Breakfast is served on the tableya. Buttered fava beans and tahina, dashed with a squeeze of lime, eggs scrambled with cured and spiced basterma meat, deep fried ta’ameya balls and, what would serve as the vessel for all these little joys, fresh, hot aish baladi.

The aish was courtesy of Aisha and Fatima, the two Bedouin ladies who worked at the local bakery downstairs. They sat criss-crossed by the tableya when they made the bread. Their children, Reda and Khalil, mirrored their mothers and the way they rolled out the dough.

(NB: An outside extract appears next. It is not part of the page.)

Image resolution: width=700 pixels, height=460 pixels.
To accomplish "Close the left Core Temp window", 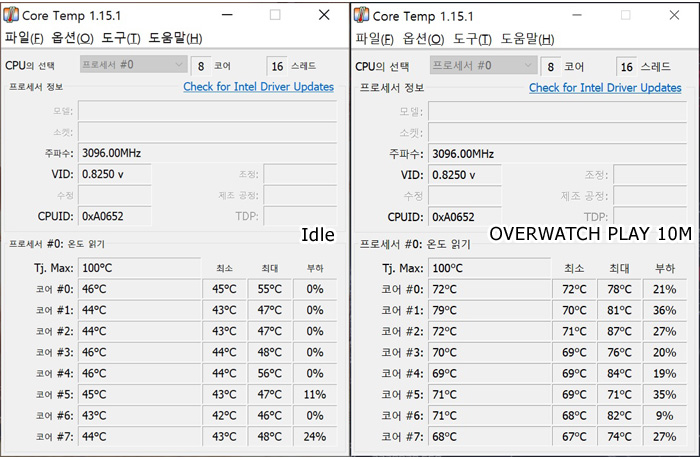I will click(x=324, y=15).
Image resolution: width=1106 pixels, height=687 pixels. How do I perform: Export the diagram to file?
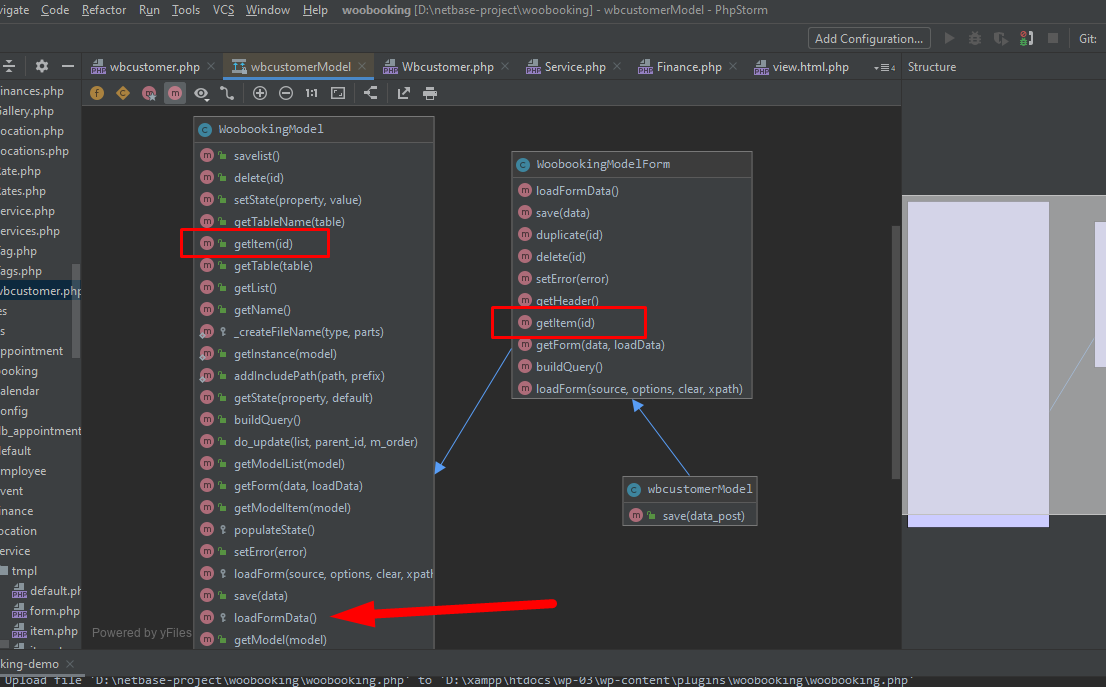point(404,93)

Here, in their little breakfast arrangement they sat criss-crossed by the tableya. Ali mirrors his mother as she rips a morsel of bread and curls it into the shape of a cat’s ear to pocket the beans. She smiles as he licks his messy fingers. Her morning labour was rewarded.  She knew why she winced that time his father had given him a spoon to eat, but had ultimately said nothing.

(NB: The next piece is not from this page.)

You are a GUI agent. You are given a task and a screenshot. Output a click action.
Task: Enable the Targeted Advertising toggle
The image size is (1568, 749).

She plops Ali in front of the television and turns it on.  A cartoon bunny chants the phonics of the Arabic alphabet: Alif ah ah Arnab, Ba’a, buh buh Baba, Ta’a ta ta Tofaah. Her husband took an audible swig of his tea and changed the channel. The reporter announced that the death toll of the migrant boat that had capsized near the coast of Rosetta rose to 42.  Shameful muttered her husband, shaking his head in disbelief.

Her chest tightens. She grabs Ali without a word and forces him to her breast. Their immigration papers had been accepted last month, sums of money had been paid, their backgrounds had been scrutinised and their permanent visas issued. Her eyes roll back to the news. Images flashed, of the victims, their wailing mothers, Aishas and Fatimas, their children Redas and Khalils, some others estranged, traumatized and shivering, all for a chance at some better life.

*

She is stooped over the burner. A laborious Friday morning is once again revived. All her senses are working at their maximum capacity. Breakfast must be ready before work. Ali and Adam are plopped in front of the television. A cartoon bunny chants the phonics of the English alphabet:  A Ah, Ah, Apple. B Buh, Buh, Ball, C Kuh Kuh Cat. Breakfast is served on the table.